Die Himmelsfestung
Schließlich, als er sich wieder besser fühlte, fischte er seinen Hut aus dem See und setzte ihn auf. Ein Schwall Wasser rann über sein Gesicht, und ein kleiner, zappelnder Fisch fiel genau vor seine Füße. Fryll warf das Tier ins nasse Element zurück.
In einer Anwallung von Zorn ballte er die Fäuste und sprang wütend mehrmals hintereinander mit beiden Füßen hoch.
»Ich hasse dich, Hogun«, fauchte er aufgebracht. »Dich und dein elendes Gesindel.«
*
Einen ganzen Tag lang waren Mythor und seine Begleiter unterwegs gewesen, bis sie mitten im tiefsten Forst plötzlich vor einer dunkel gähnenden Höhle standen. Weit ausladende Bäume sowie dichtes Buschwerk verdeckten den Eingang fast völlig.

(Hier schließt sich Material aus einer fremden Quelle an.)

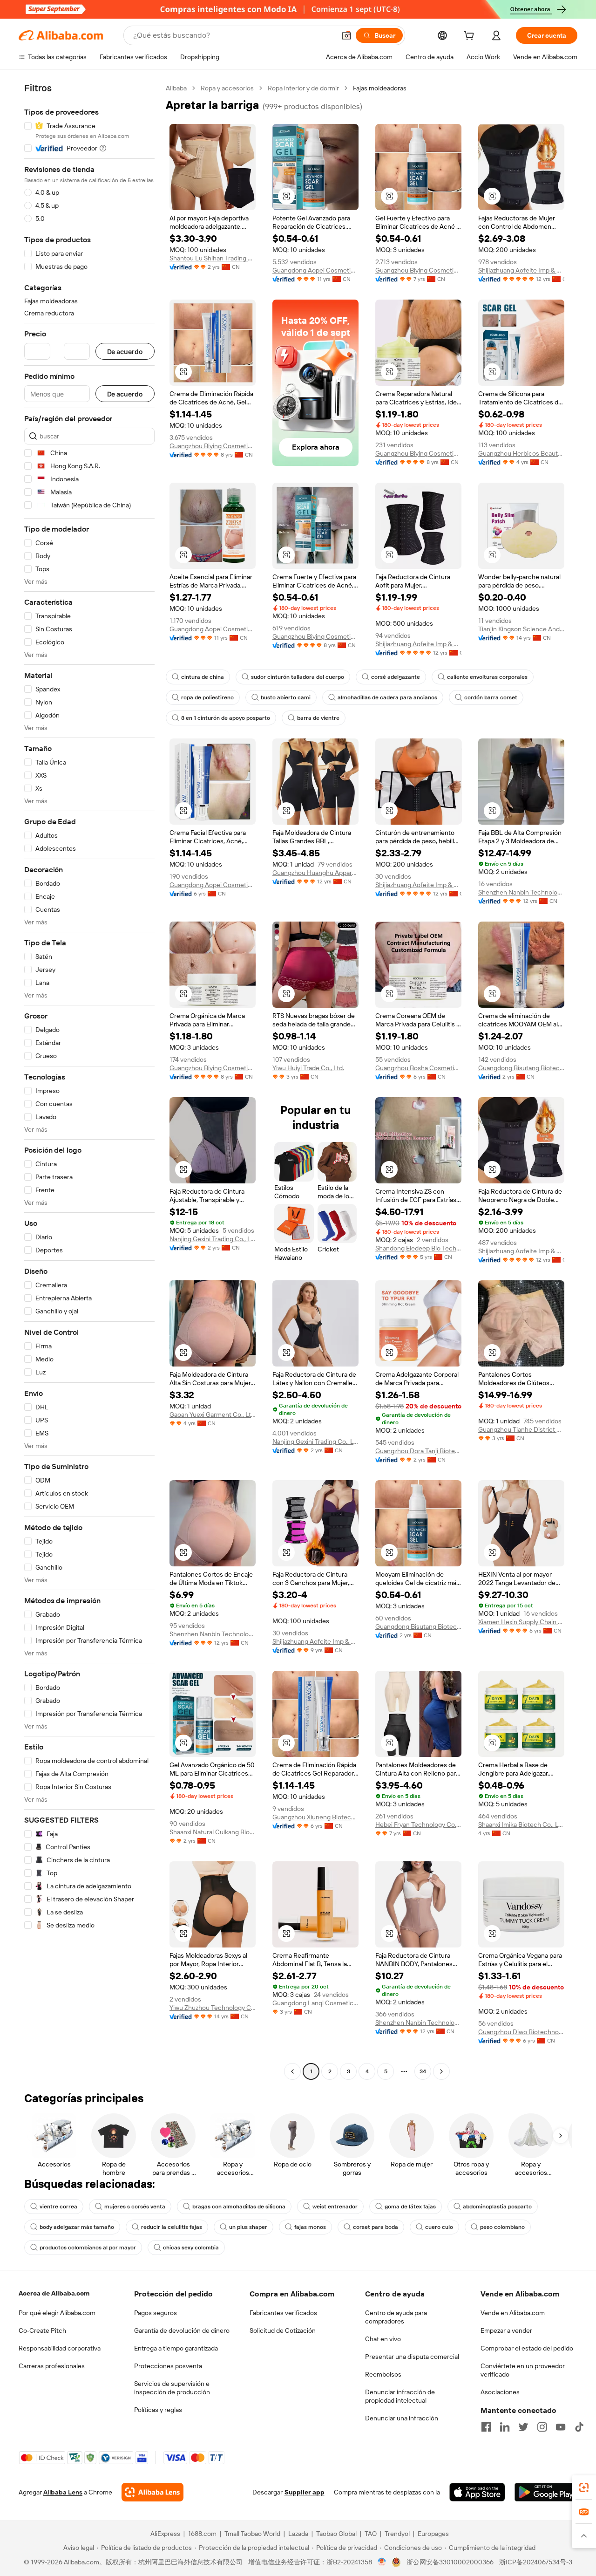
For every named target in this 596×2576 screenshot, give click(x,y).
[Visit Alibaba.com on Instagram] (542, 2427)
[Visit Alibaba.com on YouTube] (560, 2427)
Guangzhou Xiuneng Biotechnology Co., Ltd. (315, 1817)
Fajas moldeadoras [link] (379, 88)
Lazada (298, 2533)
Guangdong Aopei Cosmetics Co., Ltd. (315, 270)
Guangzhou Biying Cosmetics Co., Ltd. (418, 270)
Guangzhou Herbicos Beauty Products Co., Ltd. (521, 453)
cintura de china (202, 677)
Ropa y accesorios (227, 88)
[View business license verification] (382, 2562)
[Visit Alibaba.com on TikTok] (579, 2427)
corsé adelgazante (395, 677)
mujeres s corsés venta (134, 2206)
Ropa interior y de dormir (303, 88)
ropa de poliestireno (207, 697)
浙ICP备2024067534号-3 (535, 2562)
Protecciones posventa (168, 2366)
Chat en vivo (383, 2339)
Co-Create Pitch (42, 2330)
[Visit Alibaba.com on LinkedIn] (504, 2427)
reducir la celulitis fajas (171, 2227)
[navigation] (89, 1081)
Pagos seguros (155, 2312)
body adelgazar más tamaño (77, 2227)
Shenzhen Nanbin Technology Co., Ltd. (521, 892)
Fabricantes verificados (283, 2312)
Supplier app (304, 2492)
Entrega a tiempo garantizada (176, 2348)
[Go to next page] (441, 2071)
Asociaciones (500, 2392)
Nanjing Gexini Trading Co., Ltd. (212, 1239)
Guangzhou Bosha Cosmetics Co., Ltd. (418, 1068)
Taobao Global (336, 2533)
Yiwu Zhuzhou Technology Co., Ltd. (212, 2007)
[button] (346, 35)
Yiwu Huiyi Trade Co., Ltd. (308, 1068)
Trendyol (397, 2533)
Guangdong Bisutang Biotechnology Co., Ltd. (521, 1068)
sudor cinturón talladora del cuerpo (297, 677)
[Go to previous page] (292, 2071)
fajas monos (310, 2227)
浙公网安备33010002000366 (450, 2562)
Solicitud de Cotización (283, 2330)
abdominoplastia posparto (497, 2206)
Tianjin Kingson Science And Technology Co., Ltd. (521, 629)
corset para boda (375, 2227)
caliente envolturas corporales (487, 677)
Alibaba (176, 88)
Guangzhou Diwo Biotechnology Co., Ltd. (521, 2032)
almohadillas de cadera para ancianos (387, 697)
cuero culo (439, 2227)
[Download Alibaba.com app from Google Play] (546, 2492)
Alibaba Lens (62, 2492)
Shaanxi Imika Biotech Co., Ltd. (521, 1824)
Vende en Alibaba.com (513, 2312)
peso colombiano (502, 2227)
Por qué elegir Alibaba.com (57, 2312)
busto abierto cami (286, 697)
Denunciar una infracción (401, 2418)
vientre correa (58, 2206)
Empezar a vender (506, 2330)
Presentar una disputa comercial (412, 2356)
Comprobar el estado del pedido (527, 2348)
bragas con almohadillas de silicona (238, 2206)
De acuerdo (125, 351)
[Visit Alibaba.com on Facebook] (486, 2427)
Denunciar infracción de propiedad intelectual (400, 2396)
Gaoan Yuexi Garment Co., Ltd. (212, 1414)
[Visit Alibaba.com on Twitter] (523, 2427)
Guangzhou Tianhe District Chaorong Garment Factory (521, 1429)
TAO (371, 2533)
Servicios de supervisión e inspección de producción (172, 2388)
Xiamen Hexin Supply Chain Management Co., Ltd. (521, 1622)
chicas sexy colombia (191, 2247)
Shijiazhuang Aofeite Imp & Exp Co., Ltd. (521, 270)
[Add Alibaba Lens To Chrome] (152, 2492)
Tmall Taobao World (252, 2533)
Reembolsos (383, 2374)
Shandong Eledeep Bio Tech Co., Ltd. (418, 1248)
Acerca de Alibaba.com (54, 2293)
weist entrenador (335, 2206)
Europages (433, 2533)
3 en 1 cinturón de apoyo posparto (225, 718)
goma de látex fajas (410, 2206)
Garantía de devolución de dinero (182, 2330)
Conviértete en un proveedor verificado (523, 2370)
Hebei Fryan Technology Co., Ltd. (418, 1824)
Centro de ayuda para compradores (396, 2317)
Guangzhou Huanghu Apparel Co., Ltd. (315, 872)
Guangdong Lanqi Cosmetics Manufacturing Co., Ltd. (315, 2003)
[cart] (471, 37)
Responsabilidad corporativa (60, 2348)
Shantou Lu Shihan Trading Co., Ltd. (212, 258)
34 (423, 2071)
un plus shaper (248, 2227)
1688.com (202, 2533)
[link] (584, 2487)
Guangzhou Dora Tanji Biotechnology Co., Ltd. (418, 1451)
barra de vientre (318, 718)
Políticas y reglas (158, 2409)
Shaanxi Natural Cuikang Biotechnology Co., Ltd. (212, 1832)
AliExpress (165, 2533)
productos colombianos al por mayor (88, 2247)
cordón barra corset (490, 697)
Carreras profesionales (52, 2366)
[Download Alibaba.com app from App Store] (477, 2492)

»Wartet hier«, bestimmte die Krause Tildi. »Ich will sehen, ob Barborur zu Hause ist.«
»Wer ist Barborur?« fragte Ilfa, aber die Krause hörte sie schon nicht mehr. Mythor zuckte mit den Schultern, und Roar stieß ein unverständliches Grunzen aus.
Aus der Höhle erklang dumpfes Brummen. Ein bärenhaftes Geschöpf mit lederartigem Gesicht und honigfarbenem Fell kam ihnen entgegen. Auf die Hinterbeine aufgerichtet, tappte es schwerfällig heran, betrachtete erst das Wurzelweib und dann Tildis Begleiter.
»Keine Angst«, sagte die Krause, obwohl jeder der drei an ihrer Seite es mit mehreren solcher Gegner aufgenommen hätte. »Barborur ist ein Freund und tut niemandem etwas zuleide.«
Der Bär legte seine Tatzen auf Tildis Schultern, daß es aussah, als wolle er sie zerquetschen. Knurrend den Rachen öffnend, entblößte er scharfe Reißzähne. Wenn er jetzt zupackte, war es um das Wurzelweib geschehen.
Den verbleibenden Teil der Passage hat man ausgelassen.